Long version: I am running a Red Hat Enterprise Linux 5 (REHL5) machine with software raid1 (mdadm).
A few days ago I went to backup some MySQL data and all of sudden I could no longer log into the machine. I typed in a username to login and then it would just sit there. If a pressed control sequences they would appear on the screen but it would never log in. It also did not respond to ctrl+alt+delete. So I did a hard power down.
I booted it back up and monitored the raid1 array via:
mdadm --detail /dev/md1
This array holds the root mount point.
It began to do a resync of the array. I am not sure if this happened because of the crash or just because I did a hard power down. Either way I let it finish:
[f@mysqldatanode ~]# mdadm --detail /dev/md1
/dev/md1:
Version : 00.90.03
Creation Time : Thu Apr 19 15:28:52 2007
Raid Level : raid1
Array Size : 479893568 (457.66 GiB 491.41 GB)

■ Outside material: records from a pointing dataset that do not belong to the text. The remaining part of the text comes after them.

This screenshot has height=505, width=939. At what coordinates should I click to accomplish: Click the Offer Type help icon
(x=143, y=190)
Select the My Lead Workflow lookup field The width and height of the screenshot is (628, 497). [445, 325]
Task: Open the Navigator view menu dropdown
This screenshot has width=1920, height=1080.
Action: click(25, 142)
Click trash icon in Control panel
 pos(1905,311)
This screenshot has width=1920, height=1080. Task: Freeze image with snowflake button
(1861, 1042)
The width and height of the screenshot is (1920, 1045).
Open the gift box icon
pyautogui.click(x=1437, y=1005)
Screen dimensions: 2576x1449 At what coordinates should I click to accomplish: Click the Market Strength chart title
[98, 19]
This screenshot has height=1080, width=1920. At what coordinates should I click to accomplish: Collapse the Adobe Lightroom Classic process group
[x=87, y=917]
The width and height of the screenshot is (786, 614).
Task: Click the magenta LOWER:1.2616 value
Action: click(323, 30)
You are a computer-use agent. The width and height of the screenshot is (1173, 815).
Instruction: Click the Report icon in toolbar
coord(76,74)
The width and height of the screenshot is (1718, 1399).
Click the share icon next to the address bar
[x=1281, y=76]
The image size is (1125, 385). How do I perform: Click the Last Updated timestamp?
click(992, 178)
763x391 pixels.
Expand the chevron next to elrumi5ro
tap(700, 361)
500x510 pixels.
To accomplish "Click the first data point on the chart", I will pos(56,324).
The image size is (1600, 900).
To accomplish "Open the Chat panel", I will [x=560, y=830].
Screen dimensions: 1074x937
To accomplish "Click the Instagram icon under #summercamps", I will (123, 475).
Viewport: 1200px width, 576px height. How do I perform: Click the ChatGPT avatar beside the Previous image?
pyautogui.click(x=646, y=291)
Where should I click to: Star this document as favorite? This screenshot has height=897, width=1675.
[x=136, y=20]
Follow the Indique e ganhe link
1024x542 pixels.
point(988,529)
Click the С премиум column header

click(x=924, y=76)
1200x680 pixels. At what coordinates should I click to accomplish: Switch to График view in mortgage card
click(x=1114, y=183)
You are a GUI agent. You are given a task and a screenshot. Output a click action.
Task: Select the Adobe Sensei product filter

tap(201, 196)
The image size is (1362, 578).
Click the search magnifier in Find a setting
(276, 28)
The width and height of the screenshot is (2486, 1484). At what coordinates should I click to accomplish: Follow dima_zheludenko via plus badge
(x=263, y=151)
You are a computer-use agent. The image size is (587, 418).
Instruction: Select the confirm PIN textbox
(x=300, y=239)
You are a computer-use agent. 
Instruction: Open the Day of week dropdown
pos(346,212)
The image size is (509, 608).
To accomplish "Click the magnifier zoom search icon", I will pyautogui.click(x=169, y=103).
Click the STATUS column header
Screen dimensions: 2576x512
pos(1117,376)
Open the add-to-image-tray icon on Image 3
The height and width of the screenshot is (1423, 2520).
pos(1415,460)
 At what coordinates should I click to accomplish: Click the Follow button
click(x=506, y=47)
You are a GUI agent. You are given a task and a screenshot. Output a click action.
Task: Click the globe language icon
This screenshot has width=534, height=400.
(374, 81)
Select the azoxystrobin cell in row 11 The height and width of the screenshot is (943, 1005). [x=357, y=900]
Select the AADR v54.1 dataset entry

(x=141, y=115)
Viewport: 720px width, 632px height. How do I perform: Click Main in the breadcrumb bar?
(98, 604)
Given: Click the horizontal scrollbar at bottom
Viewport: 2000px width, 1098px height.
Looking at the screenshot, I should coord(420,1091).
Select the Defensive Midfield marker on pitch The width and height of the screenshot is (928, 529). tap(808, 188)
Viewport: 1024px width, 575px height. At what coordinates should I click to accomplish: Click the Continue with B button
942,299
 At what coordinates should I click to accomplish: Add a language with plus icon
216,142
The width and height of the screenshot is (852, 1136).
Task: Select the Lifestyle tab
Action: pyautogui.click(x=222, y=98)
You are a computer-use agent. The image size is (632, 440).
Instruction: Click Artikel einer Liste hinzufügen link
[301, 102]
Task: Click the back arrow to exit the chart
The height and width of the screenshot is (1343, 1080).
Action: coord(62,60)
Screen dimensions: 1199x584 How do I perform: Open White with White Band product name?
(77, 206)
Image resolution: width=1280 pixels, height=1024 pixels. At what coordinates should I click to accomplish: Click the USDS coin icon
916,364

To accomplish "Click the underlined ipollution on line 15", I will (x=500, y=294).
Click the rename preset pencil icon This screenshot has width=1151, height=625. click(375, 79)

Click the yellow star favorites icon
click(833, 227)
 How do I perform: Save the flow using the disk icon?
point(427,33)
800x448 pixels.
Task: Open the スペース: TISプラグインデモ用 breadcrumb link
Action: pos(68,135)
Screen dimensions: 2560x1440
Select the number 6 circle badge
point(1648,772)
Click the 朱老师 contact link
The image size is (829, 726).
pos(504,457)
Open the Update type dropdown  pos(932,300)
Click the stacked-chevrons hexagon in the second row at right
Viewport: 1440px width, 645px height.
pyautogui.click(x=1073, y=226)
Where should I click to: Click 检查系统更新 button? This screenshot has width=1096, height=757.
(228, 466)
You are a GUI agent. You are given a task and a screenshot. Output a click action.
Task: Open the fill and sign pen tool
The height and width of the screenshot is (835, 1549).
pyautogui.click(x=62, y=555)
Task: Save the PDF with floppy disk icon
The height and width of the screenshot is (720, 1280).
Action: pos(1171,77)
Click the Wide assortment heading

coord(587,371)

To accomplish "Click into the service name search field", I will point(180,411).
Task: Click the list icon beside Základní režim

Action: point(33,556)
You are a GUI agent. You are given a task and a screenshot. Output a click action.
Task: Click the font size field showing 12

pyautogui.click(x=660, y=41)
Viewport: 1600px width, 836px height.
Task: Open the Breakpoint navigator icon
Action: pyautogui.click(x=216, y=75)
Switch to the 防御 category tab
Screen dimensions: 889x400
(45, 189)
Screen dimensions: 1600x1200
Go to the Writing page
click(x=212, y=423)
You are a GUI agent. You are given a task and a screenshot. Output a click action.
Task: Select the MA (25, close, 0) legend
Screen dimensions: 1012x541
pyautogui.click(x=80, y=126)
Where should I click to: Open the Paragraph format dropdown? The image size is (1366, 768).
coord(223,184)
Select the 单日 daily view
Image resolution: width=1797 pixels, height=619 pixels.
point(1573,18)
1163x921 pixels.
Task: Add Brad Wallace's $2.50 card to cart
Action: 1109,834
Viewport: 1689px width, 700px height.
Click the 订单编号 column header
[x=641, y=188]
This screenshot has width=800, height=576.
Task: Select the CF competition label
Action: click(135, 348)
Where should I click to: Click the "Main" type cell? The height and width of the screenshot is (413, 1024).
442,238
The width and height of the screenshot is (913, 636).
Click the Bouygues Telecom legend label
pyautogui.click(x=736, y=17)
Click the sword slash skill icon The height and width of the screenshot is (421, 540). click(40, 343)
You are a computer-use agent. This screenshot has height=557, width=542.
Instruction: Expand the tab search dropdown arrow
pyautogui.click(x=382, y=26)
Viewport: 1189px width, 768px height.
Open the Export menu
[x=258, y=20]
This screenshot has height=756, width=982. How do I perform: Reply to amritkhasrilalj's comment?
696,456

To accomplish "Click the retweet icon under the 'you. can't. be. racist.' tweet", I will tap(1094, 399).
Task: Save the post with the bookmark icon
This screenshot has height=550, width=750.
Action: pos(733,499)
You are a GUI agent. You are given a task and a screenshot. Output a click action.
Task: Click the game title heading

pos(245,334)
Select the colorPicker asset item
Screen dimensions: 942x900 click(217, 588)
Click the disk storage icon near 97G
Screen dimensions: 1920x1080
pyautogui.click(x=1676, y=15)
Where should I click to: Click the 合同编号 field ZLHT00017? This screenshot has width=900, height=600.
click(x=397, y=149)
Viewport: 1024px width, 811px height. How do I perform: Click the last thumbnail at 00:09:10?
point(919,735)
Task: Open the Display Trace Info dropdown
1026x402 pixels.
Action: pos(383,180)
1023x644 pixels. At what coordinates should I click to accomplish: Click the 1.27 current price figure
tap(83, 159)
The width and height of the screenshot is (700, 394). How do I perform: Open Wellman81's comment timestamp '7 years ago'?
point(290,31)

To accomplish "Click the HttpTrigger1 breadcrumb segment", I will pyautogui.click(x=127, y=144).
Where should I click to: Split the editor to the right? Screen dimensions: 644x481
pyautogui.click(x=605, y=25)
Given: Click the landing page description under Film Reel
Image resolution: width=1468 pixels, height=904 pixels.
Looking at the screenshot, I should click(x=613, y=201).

Device Size : 479893568 (457.66 GiB 491.41 GB)
Raid Devices : 2
Total Devices : 2
Preferred Minor : 1
Persistence : Superblock is persistent
Update Time : Fri Dec 25 10:03:50 2009
State : clean
Active Devices : 2
Working Devices : 2
Failed Devices : 0
Spare Devices : 0
UUID : ab4849de:1f4f41c4:defd01e8:a4979ca6
Events : 0.78
Number Major Minor RaidDevice State
0 8 2 0 active sync /dev/sda2
1 8 18 1 active sync /dev/sdb2
I looked through some logs (/var/log/messages*) and found several messages like the one below indicating hard-drive trouble:
Dec 21 11:39:47 localhost kernel: sd 0:0:1:0: SCSI error: return code = 0x08000002
Dec 21 11:39:47 localhost kernel: sdb: Current: sense key: Medium Error
Dec 21 11:39:47 localhost kernel: Additional sense: Unrecovered read error
Dec 21 11:39:47 localhost kernel: Info fld=0x3348912
Dec 21 11:39:47 localhost kernel: end_request: I/O error, dev sdb, sector 53774610
Dec 21 11:39:47 localhost kernel: raid1:md1: read error corrected (8 sectors at 53565760 on sdb2)
Dec 21 11:39:48 localhost kernel: raid1: sdb2: redirecting sector 53565648 to another mirror
So then I tried to look for badblocks and it locked up again in the same fashion.
[f@mysqldatanode ~]# badblocks -s /dev/md1
Checking for bad blocks (read-only test): 0/ 479893568
So how should I go about evaluating the health of the two drives? Since the array in question holds the root mount point do I need to move them to another machine to analyze them?